Giant Squid With Fist-Sized Beak Discovered Washed Up on Beach

A rarely seen giant squid normally found deep beneath the ocean's surface has been discovered dead on a beach in Cape Town, South Africa, just months after another washed up six miles away.

Tim Dee stumbled across the carcass on Scarborough Beach, near the Cape of Good Hope, on Tuesday. Dee shared pictures and a video of the huge creature on social media, which show the squid's characteristic huge eye.

"Giant squid species wrecked on Scarborough beach this morning," he wrote. "What's it to ya, Moby Dick?"

His video shows a marine biologist investigating the carcass while pulling back flesh to reveal the squid's beak, which it uses for hunting and feeding. The beak is around the size of the scientist's fist.

Giant squid are rarely seen alive outside of the deep and generally spend most of their time between 980 and 3,280 feet below the ocean's surface. The first time the elusive species was filmed alive was in 2006 off the Ogasawara Islands in Japan.

Their true distribution across the globe is not known because of the scarcity of live sightings, but their carcasses have been found washed up all around the world.

An illustration of a kraken, or sea monster, attacking a ship and a photo of a giant squid on display on a Wellington dockside after it was caught off the coast of New Zealand. On Tuesday, a giant squid was discovered dead on a beach in Cape Town, South Africa.

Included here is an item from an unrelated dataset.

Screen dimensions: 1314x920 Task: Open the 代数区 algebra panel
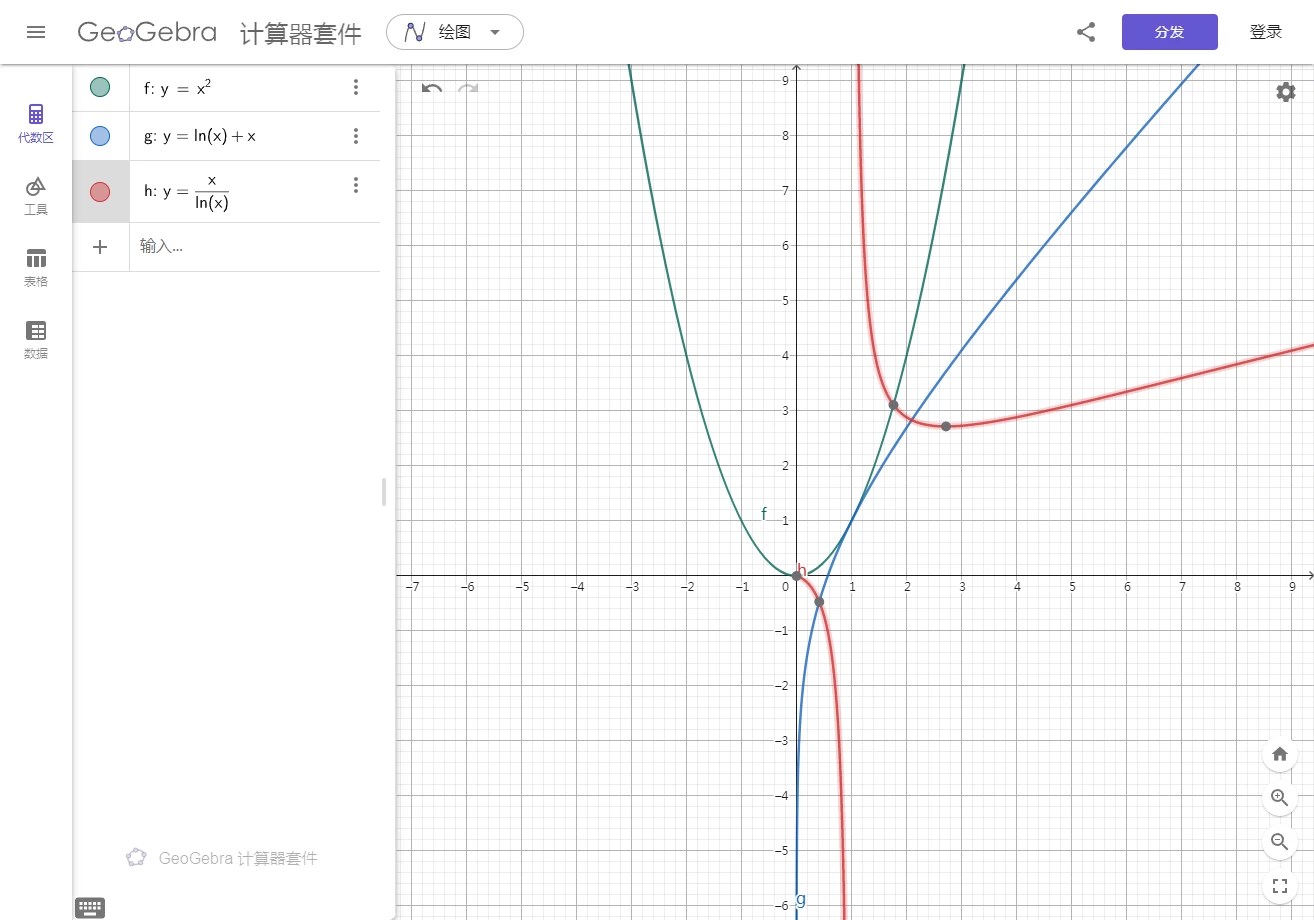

Getty

"It's not uncommon to have a giant squid wash up, but it's not a daily occurrence," Cape Town Coastal Manager Gregg Oelofse, told News24. "The last one washed up at Kommetjie about seven months ago. These are deep-ocean dwelling creatures that wash up from time to time."

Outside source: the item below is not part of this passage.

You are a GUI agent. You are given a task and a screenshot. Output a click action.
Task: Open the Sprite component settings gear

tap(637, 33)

The previous squid was found only a few miles down the coast and was in much worse condition, compared with the one found this week. Cape of Good Hope SPCA spokesman Jon Friedman said fishermen grabbed the eyes, beak and tentacles, leaving only the fleshy body. Samples were taken from the remains before the creature was thrown back into the sea.

Giant squid, as well as colossal squid, their larger cousin, are the largest of all cephalopods. Giant squid like the one that washed up in Cape Town can grow up to 43 feet.

Like other cephalopods, giant squid have eight arms and two extra feeding tentacles, which are coated with large suction cups measuring between 1 and 2 inches in diameter. These suckers are thought to help the squid latch on to its prey and drag them toward its sharp beak in the center of the arms. This beak then slices the prey into bite-sized pieces, which are further broken down by a tongue-like organ, called the radula, inside the beak.

The giant squid possesses the largest eyes in the animal kingdom, which, according to National Geographic, measure up to 10 inches in diameter. (The average dinner plate is around the same size.) It's thought that eyes of this size evolved to aid the squid in catching scraps of light or bioluminescence in their deep-sea home.

They have few predators because of their size and the depth of their habitat. However, they are a favorite prey of sperm whales and are often found within the stomachs of pilot whales, southern sleeper sharks and occasionally killer whales.

Samples collected from the Scarborough carcass will be collected and taken to Cape Town's Iziko South African Museum to be studied.